We're Doctors. How Can We Be Engaged in Commerce?
The main argument against the federal "partial birth" abortion ban that the Supreme Court yesterday agreed to consider is the absence of an exception for situations where the targeted method is necessary to preserve the mother's health. One of the congressional findings in the statute asserts that "partial-birth abortion is never medically indicated to preserve the health of the mother." Yet the statute does provide an exception for "partial birth" abortions (a.k.a. intact dilation and extraction, or D&X) deemed necessary to save the mother's life.
I assume the statute was written this way to give the Supreme Court an opportunity to reconsider its position that the Constitution requires laws restricting abortion to include a health exception, which abortion opponents view as a loophole so big that it negates such legislation. But it's hard to see how it could be true that D&X abortions are sometimes necessary to save the mother's life yet never necessary to preserve her health.

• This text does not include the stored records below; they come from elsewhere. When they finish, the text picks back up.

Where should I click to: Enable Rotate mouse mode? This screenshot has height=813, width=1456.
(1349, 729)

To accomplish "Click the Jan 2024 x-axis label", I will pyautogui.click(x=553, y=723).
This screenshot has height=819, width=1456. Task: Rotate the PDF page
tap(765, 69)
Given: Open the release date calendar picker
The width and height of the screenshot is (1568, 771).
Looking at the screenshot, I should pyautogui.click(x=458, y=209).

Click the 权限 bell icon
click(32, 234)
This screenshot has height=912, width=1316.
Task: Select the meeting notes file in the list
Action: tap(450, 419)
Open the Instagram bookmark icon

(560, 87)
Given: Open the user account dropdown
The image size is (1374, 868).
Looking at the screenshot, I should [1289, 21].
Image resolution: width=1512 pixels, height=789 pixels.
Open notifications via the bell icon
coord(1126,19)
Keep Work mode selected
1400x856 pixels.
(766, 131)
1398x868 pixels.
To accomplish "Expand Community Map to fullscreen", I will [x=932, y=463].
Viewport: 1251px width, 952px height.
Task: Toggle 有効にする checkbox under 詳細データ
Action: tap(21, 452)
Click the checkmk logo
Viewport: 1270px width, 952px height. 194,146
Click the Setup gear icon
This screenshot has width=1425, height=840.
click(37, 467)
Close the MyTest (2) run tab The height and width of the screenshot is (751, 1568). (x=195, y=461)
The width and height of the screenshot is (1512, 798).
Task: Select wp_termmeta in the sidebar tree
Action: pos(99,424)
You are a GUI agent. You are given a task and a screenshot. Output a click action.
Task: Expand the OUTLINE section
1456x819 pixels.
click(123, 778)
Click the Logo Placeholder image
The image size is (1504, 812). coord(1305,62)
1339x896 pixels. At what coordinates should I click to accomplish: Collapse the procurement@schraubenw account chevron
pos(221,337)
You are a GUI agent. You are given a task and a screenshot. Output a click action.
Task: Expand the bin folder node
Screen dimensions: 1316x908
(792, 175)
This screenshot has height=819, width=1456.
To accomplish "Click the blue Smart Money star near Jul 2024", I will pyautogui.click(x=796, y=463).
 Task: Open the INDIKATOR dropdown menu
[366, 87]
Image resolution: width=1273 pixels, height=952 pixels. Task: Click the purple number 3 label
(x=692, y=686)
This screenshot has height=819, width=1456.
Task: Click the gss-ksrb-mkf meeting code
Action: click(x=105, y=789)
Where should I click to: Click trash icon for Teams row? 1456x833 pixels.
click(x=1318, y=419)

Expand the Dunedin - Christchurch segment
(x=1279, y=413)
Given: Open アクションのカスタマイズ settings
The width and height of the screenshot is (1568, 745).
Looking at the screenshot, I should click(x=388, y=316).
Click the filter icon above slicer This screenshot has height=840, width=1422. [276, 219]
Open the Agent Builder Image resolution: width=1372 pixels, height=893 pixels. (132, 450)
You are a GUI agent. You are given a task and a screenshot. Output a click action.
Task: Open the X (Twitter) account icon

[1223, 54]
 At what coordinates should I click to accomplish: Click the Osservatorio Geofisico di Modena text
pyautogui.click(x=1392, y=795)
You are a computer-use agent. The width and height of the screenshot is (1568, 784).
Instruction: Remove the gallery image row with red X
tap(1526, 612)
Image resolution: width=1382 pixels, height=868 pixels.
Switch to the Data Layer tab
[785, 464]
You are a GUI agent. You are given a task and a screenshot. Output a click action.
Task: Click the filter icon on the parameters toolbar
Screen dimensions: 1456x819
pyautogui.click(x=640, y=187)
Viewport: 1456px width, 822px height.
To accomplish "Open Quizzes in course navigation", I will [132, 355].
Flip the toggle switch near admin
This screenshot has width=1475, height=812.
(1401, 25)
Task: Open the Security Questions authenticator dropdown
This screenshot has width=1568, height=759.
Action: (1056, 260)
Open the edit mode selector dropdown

The law's opponents cite such medically dubious judgments as evidence that Congress didn't know what it was doing when it passed the ban. (Since when has that been a fatal defect in federal legislation?) "The facts at issue here," say the plaintiffs, "involve the current state of medicine, physicians' testimony about patients they have cared for, medical conditions they have treated, and the impact of abortion techniques on the health of these patients." They add that Congress has no "particular expertise in the area of medicine, as it does in the area of nationwide economic regulatory schemes."
According to Congress, of course, the abortion law is a "nationwide economic regulatory scheme," authorized by its constitutional power to "regulate Commerce…among the several States." The law ostensibly covers D&X abortions "in or affecting interstate or foreign commerce," which is boilerplate meant to cover all such abortions. I suspect most of the law's opponents never had a problem with Congress' ridiculously broad reading of the Commerce Clause until it implicated their pet issue. Likewise, supporters of Roe v. Wade, which federalized the abortion controversy, cannot credibly complain that regulation of the procedure is none of Congress' business and should be left to the states.